24

I need to concatenate 3 files using C#. A header file, content, and a footer file, but I want to do this as cool as it can be done.

Cool = really small code or really fast (non-assembly code).

Peter Mortensen
  • 30,738
  • 21
  • 105
  • 131
Bobby Bruckovnic
  • 999
  • 3
  • 9
  • 16

6 Answers6

42

I support Mehrdad Afshari on his code being exactly same as used in System.IO.Stream.CopyTo. I would still wonder why did he not use that same function instead of rewriting its implementation.

string[] srcFileNames = { "file1.txt", "file2.txt", "file3.txt" };
string destFileName = "destFile.txt";

using (Stream destStream = File.OpenWrite(destFileName))
{
    foreach (string srcFileName in srcFileNames)
    {
        using (Stream srcStream = File.OpenRead(srcFileName))
        {
            srcStream.CopyTo(destStream);
        }
    }
}

According to the disassembler (ILSpy) the default buffer size is 4096. CopyTo function has got an overload, which lets you specify the buffer size in case you are not happy with 4096 bytes.

Uwe Keim
  • 39,551
  • 56
  • 175
  • 291
user664769
  • 521
  • 4
  • 6
27
void CopyStream(Stream destination, Stream source) {
   int count;
   byte[] buffer = new byte[BUFFER_SIZE];
   while( (count = source.Read(buffer, 0, buffer.Length)) > 0)
       destination.Write(buffer, 0, count);
}


CopyStream(outputFileStream, fileStream1);
CopyStream(outputFileStream, fileStream2);
CopyStream(outputFileStream, fileStream3);
Mehrdad Afshari
  • 414,610
  • 91
  • 852
  • 789
  • 2
    i don't find this so smart.
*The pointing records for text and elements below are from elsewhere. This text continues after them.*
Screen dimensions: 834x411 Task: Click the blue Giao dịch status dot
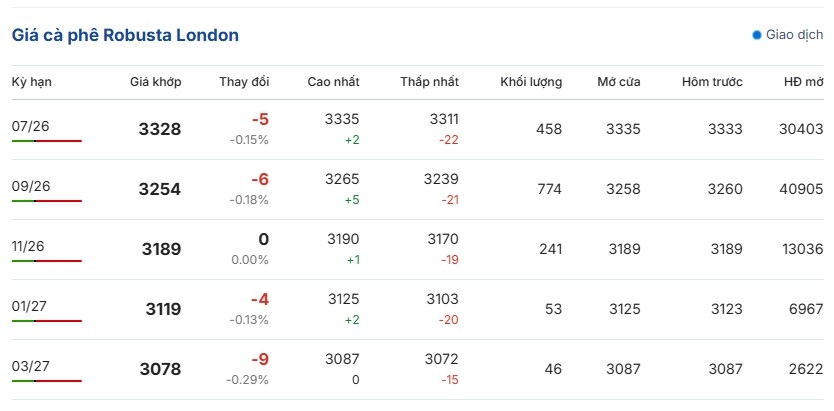coord(757,35)
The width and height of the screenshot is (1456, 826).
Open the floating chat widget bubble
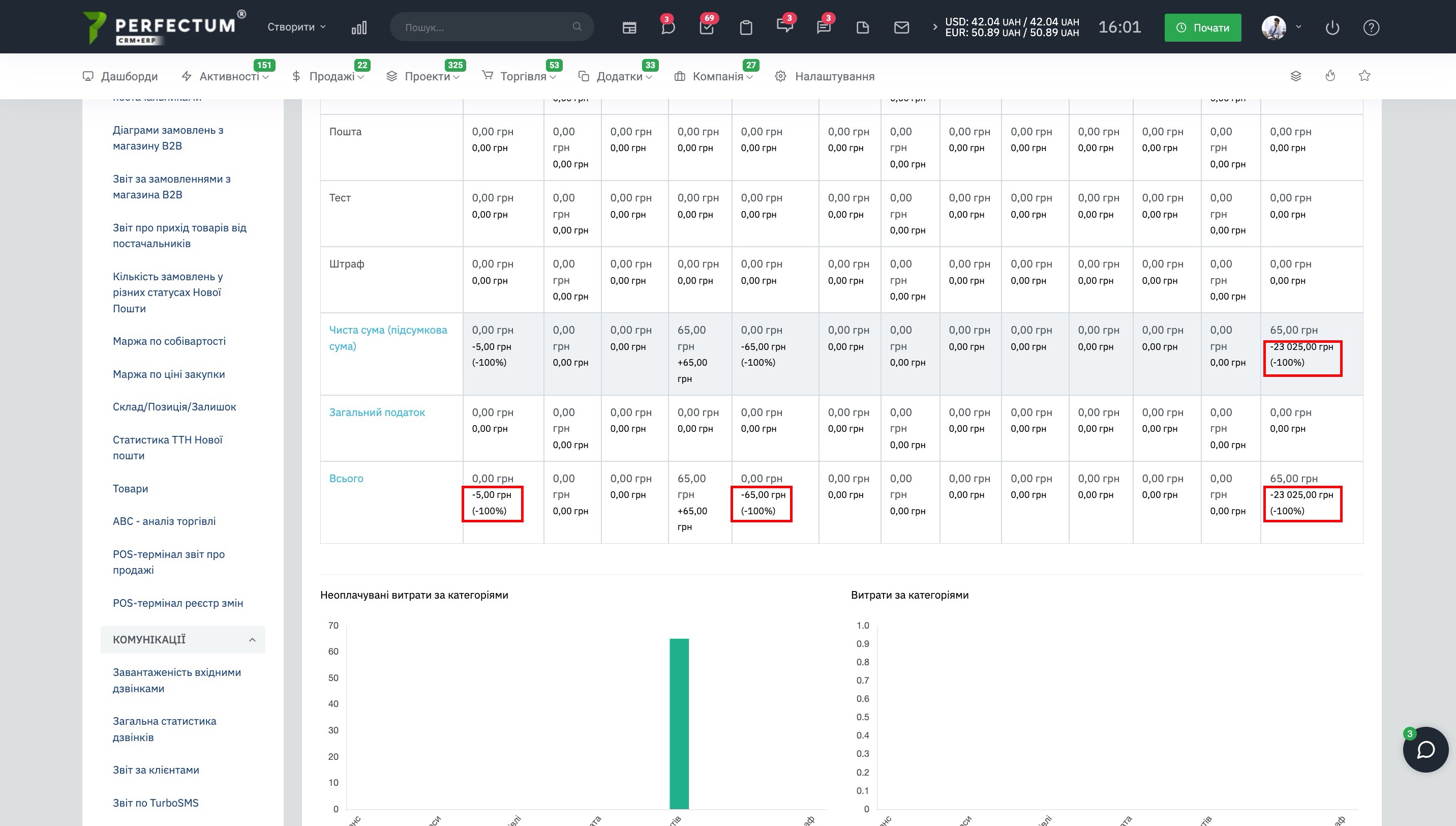click(x=1425, y=749)
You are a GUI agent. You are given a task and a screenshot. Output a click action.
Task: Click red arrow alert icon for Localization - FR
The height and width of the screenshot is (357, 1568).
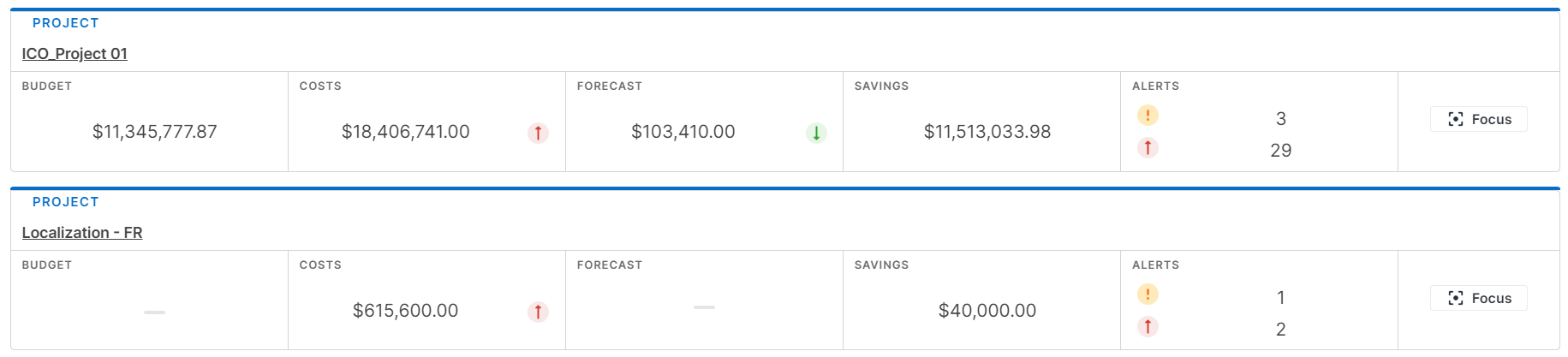pos(1148,326)
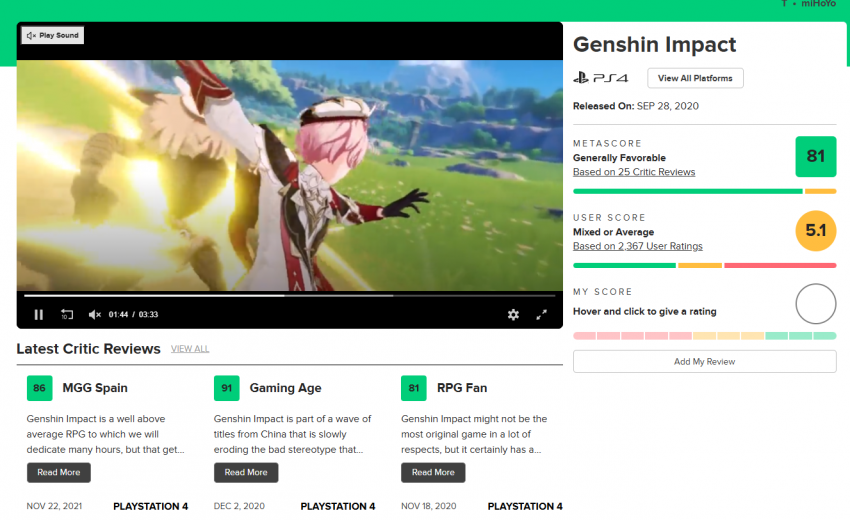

What is a good BUFFER_SIZE? nobody knows. compared to File.ReadAllText(a) + File.ReadAllText(b) + File.ReadAllText(c), this looks like premature optimization to me. – nes1983 Jan 14 '09 at 19:50
  • 2
    Depends on the size of your files. You would not like to concatenate a few hundred megabytes using the ReadAllText method. – gimpf Jan 14 '09 at 19:54
  • I agree. But in such cases, I would really leave such a task to the experts that wrote a library or, as would cross my thoughs, the cat program. I would certainly not read it chunkwise with some chunk-size a fair dice-roll gave me. – nes1983 Jan 14 '09 at 20:14
  • In fact, this is the traditional method to copy a stream. A good buffer size depends on the specific situation, but probably it has to be a multiple of block size at very least. Remember, file sizes are among the things that easily go beyond 32 bit integer max value ;) – Mehrdad Afshari Jan 14 '09 at 22:56
  • Yea, I've seen this method. but is it smart to pretend low-level in a language like C#? to get this right, you have to consider context switches, library io buffers, etc. Buffer-copying is low-level stuff and should be done on the low level, if you REALLY need it, which isn't the usual case. – nes1983 Jan 15 '09 at 05:51
  • @Nico, Smartness and simplicity are relative. – Mehrdad Afshari Jan 15 '09 at 10:26
  • i got too much into this, hm? i'm sorry, i didn't mean to offend you. – nes1983 Jan 15 '09 at 13:29
  • @Nico, I don't how you interpreted my statement. I meant, the amount of simplicity and smartness depends on the situation. In this special case (using files), the performance of loading the whole files can be extremely critical which cannot always be ignored just because you're coding in C#. – Mehrdad Afshari Jan 15 '09 at 13:46
  • Most cases, Jimmy's way of doing it is fine. If you have large files and need speed, reading from the output of "cat file1 file2 file3" is probably going to be faster than having the buffer on the C# side. – nes1983 Jan 15 '09 at 14:33
  • It might be but it has some other problems. Creating the process, introducing platform dependence, reliance on a third party program and making stuff more complex. You have to make these trade-offs and the "right" solution depends on the specific scenario. – Mehrdad Afshari Jan 15 '09 at 14:41
  • I was thinking all the time why you think it's that much "low-level". I thought it might worth mentioning that FileStreams are internally buffered, so the array here is not doing any actual file buffering to reduce low level syscalls. It's just reducing method calls and it's not that low level. – Mehrdad Afshari Jan 15 '09 at 17:07
  • Yea, but this is kind of my point: using these buffers looks low-level and complicated, but actually it's above the library-buffer, which reads from the OS buffer, which reads from the disc buffer. if i want to use buffers, i do it low-level. if i want to attach files high-level, i do f1+f2+f3. – nes1983 Jan 15 '09 at 20:06
  • 2
    By the way, performance aside, unless you are dealing with text files, `ReadAllText` is definitely not the way to go. You can corrupt the contents of the files while reading them into strings. – Mehrdad Afshari Nov 15 '10 at 00:21
  • A situation where you might want this kind of lower level approach is where you want to feedback progress to the user. – Giles Jul 07 '17 at 14:10
7

If your files are text and not large, there's something to be said for dead-simple, obvious code. I'd use the following.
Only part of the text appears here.